Add the Source Subnet Object to the Source Attribute as well. Or use the "all"-Object for testing.

You need an address, FQDN Object always, the user object is on top.

I hope you are able to solve your issue with this hint.

"The URL filter will restrict what web sites can be visited."

I thought the idea was to add ALLOW and not BLOCK - which is the default overall.  So, expand, not restrict.

"Add the Source Subnet Object to the Source Attribute as well" 

That seems to do the trick (I used *all*).  I could be more specific and add the subnet ranges but that should amount to the same thing.  Then how do usernames not just get overridden??

Is there a reason why domain usernames don't work by themselves?  They should be connected OK.

Or, should I be concerned that the link between the Fortigate and AD is broken to cause that?

Thank you all.  
@gfleming:  Thank you!  I appear to have it working.  So that's good.  I wouldn't have thought about the address entry.

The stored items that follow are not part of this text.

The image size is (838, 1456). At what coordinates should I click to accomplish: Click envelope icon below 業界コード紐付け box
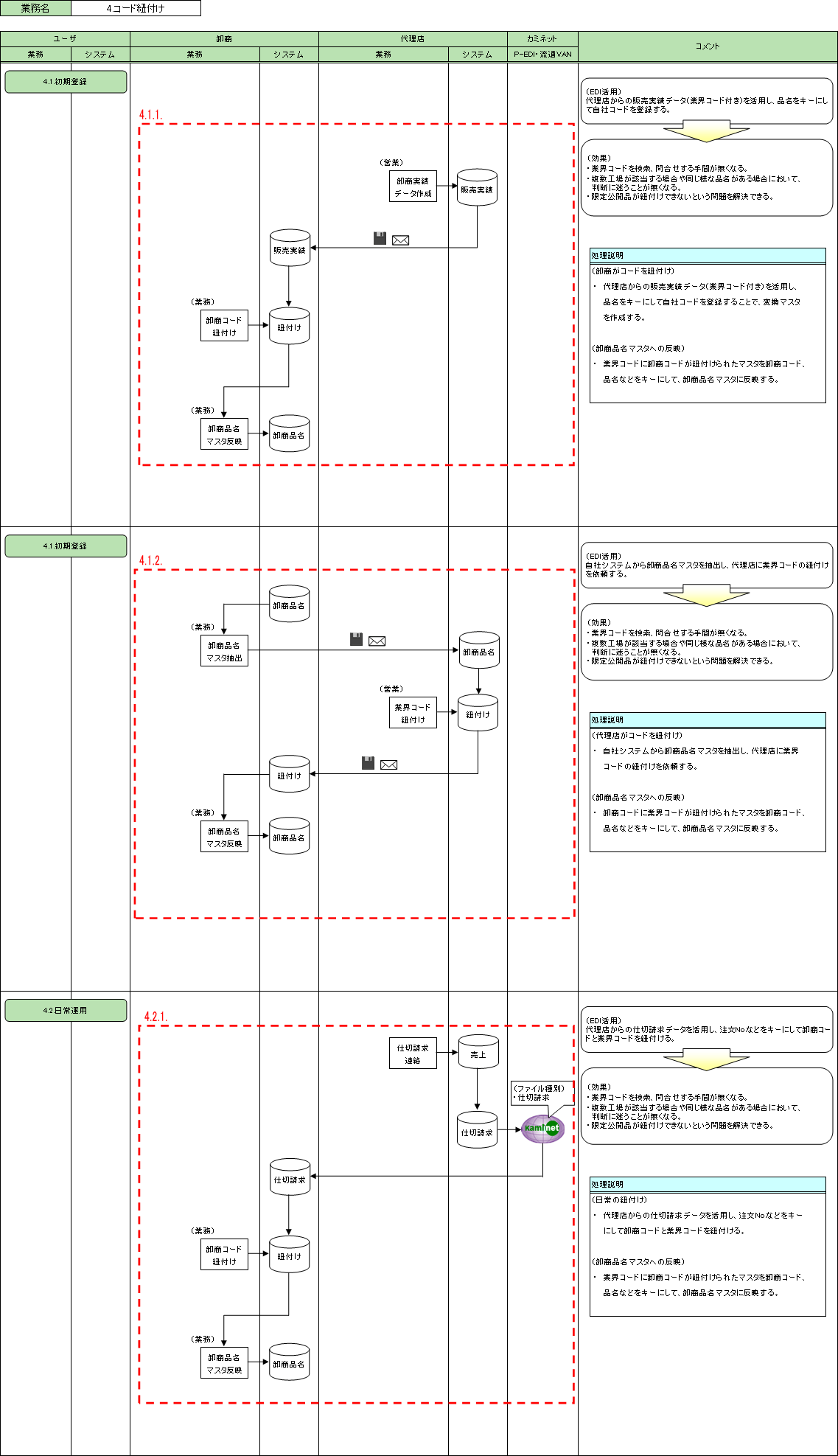388,764

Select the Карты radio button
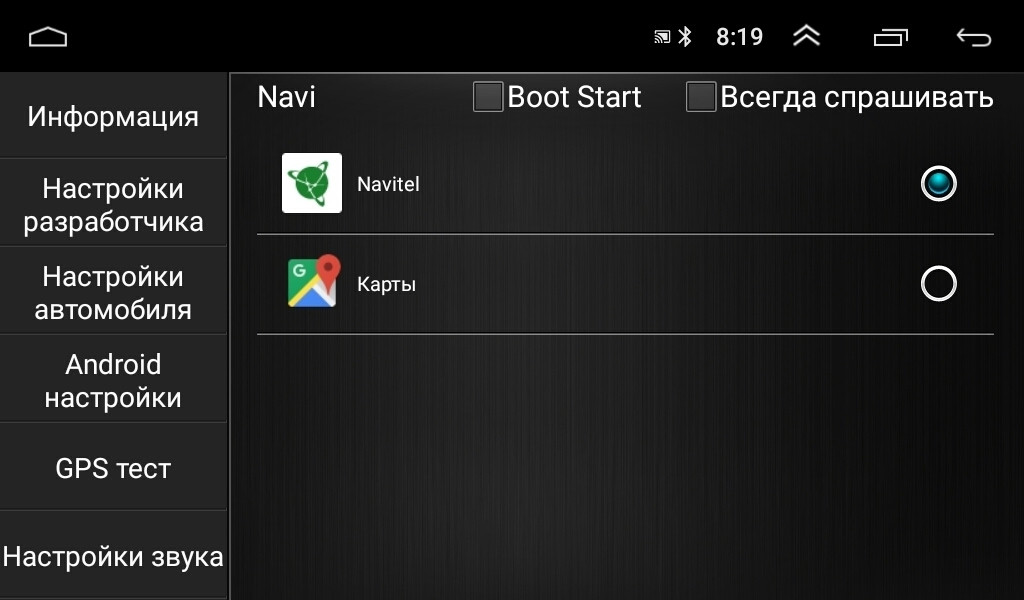click(x=938, y=284)
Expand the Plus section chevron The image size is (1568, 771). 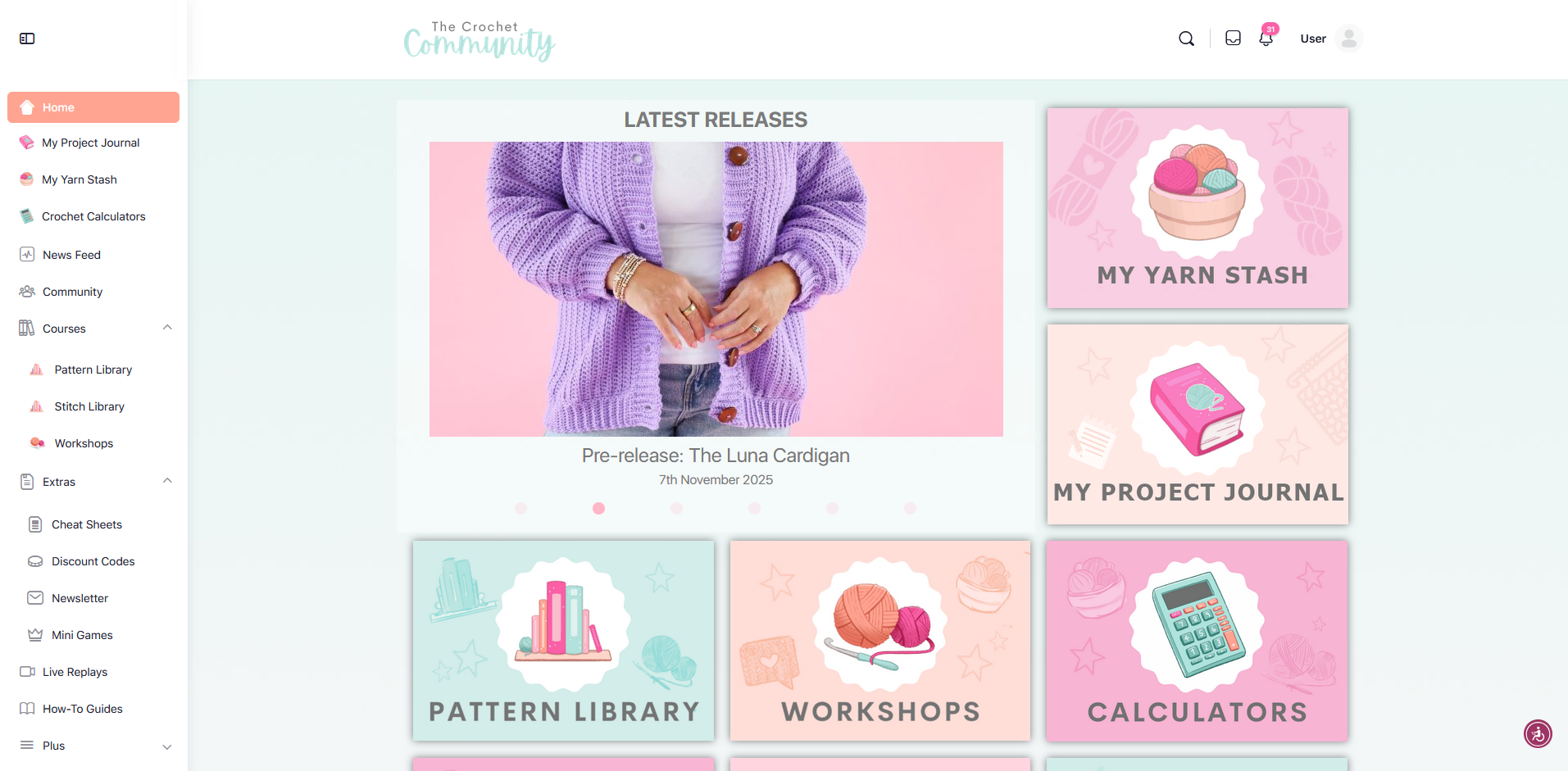point(167,746)
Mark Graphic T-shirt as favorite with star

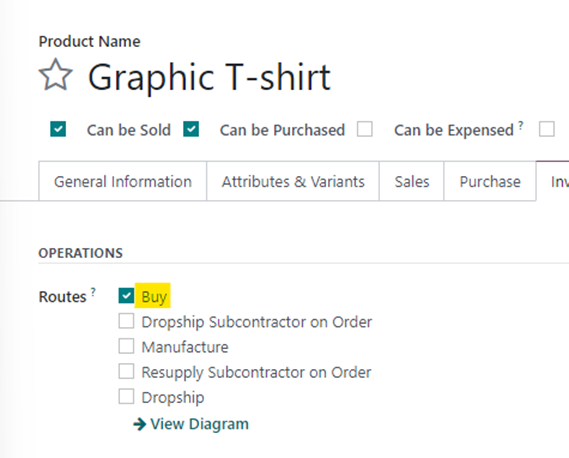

I still have questions related to the responses I've received here. Still learning.

@haiqal:
What does IPv4DoS Policy have to do with anything in this question?  Or were you referring to something else?

@scan888: 
"You need an address, FQDN Object always, the user object is on top."
When I enter Sources and add an FQDN address group, it always shows up *below* the FQDN usernames group.  Is this in conflict?